Stakeholder capitalism matters
Updated: Oct 4
Covid puts spotlight on health, ethics and community.
Companies building a positive reputation during the Covid-19 pandemic are ‘doing the right thing’ for stakeholders, not just shareholders.
They are contributing to the greater good in a time of need and communicating effectively with customers, employees, partners, communities and other stakeholders.
Companies behaving this way are adhering to what is known as ‘stakeholder capitalism’. The concept is that a company's purpose is to create long-term value for all stakeholders rather than focus solely on shareholder interests. This includes creating value for customers, dealing fairly and ethically with suppliers, and supporting communities in which companies work.
Support for stakeholder capitalism has gathered momentum in recent years with the emergence of environmental, social and governance (ESG) priorities for a more sustainable future. There is growing evidence that these priorities are having a big impact on the decisions customers and others make. Companies taking a long-term view — and stakeholder capitalism requires that — perform better, according to McKinsey & Company. In fact, they outperform competitors in earnings, revenue, investment and job growth.
The concept of creating value for all stakeholders is in line with the views of economist Michael Porter who argued that a narrow view of capitalism has prevented business from harnessing its full potential to meet society's challenges. “Every firm should look at decisions and opportunities through the lens of shared value. This will lead to new approaches that generate greater innovation and growth for companies — and also greater benefits for society.”
The message for company leaders is that they should take their head out of the numbers and focus on the bigger picture that includes an organisation’s mission, vision and values.
When the coronavirus struck, stakeholder capitalism gained fresh impetus because it pushed society to prioritise health first and foremost, restored the importance of local communities and prompted discussion about inequalities in the workplace and in society. In this environment, the values of solidarity, fairness, responsibility and compassion enjoy the same status as financial success.
Organisations are therefore under pressure to address stakeholder needs in ways that benefit ‘the greater good’ while implementing strategies to survive the economic downturn and adjust to new customer habits such as buying online.
The benefits of a stakeholder-first approach are manifold, for example, creating a safe and healthy work environment results in stronger employee loyalty and an enhanced ability to attract the ‘best and brightest’ employees. Such outcomes will reinforce a company’s brand and be an integral part of a reputation-building communication programme.
When developing a public relations plan to a build a reputation as a champion of stakeholder capitalism, start by setting goals because they will provide direction for communication strategies and tactics. The details of the plan will determine what is said, how it is said, when it is said and to whom. Core values and messages emphasising what is important to the company will be key elements in the communications mix.
Despite the strong links between a good reputation, ESG priorities and stakeholder capitalism, the traditional focus on bottom-line financial results will continue in companies that define success by meeting investor targets.

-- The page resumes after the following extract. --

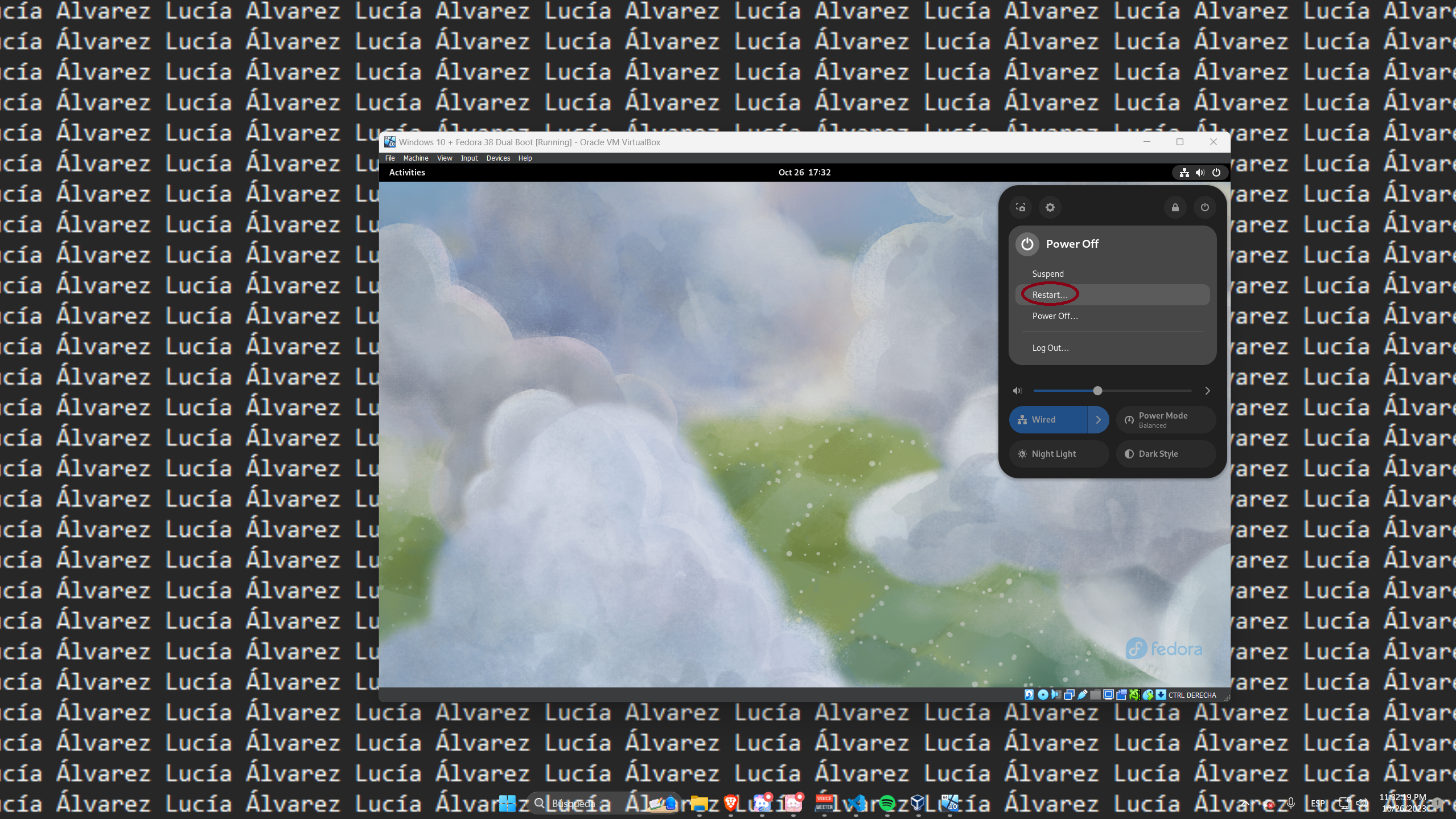The height and width of the screenshot is (819, 1456).
Task: Expand sound output options next to volume slider
Action: click(x=1207, y=391)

However, in the era of mass communication, a small detail about a company’s activities can take on a life of its own which is something that wasn’t possible in 1970 when economist Milton Friedman argued the social responsibility of business was to play fair and increase profit. Today, when stakeholder expectations aren’t met, new communication technologies enable the media and influencers to make mountains out of molehills. For example, companies ignoring customers who prefer carbon-positive options, do so at their peril.
Intangible asset values rise
Another driving force for stakeholder capitalism is the rising value of intangible assets such as corporate reputation. On the S&P 500 – a share market index tracking the performance of 500 large companies listed on stock exchanges in the United States – there has been a migration of value from tangible to intangible assets over nearly two decades. Intangible value now accounts for around 80 percent of the value of the S&P 500 although only around one-third of the value of utilities and energy companies is intangible, according to author Jonathan Knowles.
With the pendulum swinging towards the multi-stakeholder model, a comment by Winston Churchill comes to mind: “You can always count on Americans to do the right thing − after they've tried everything else”. The inference is that sometimes the right thing isn’t done until easier options have failed.
If this is the reality for your organisation, developing a stakeholder-capitalist mindset and an effective communication plan are steps in the right direction.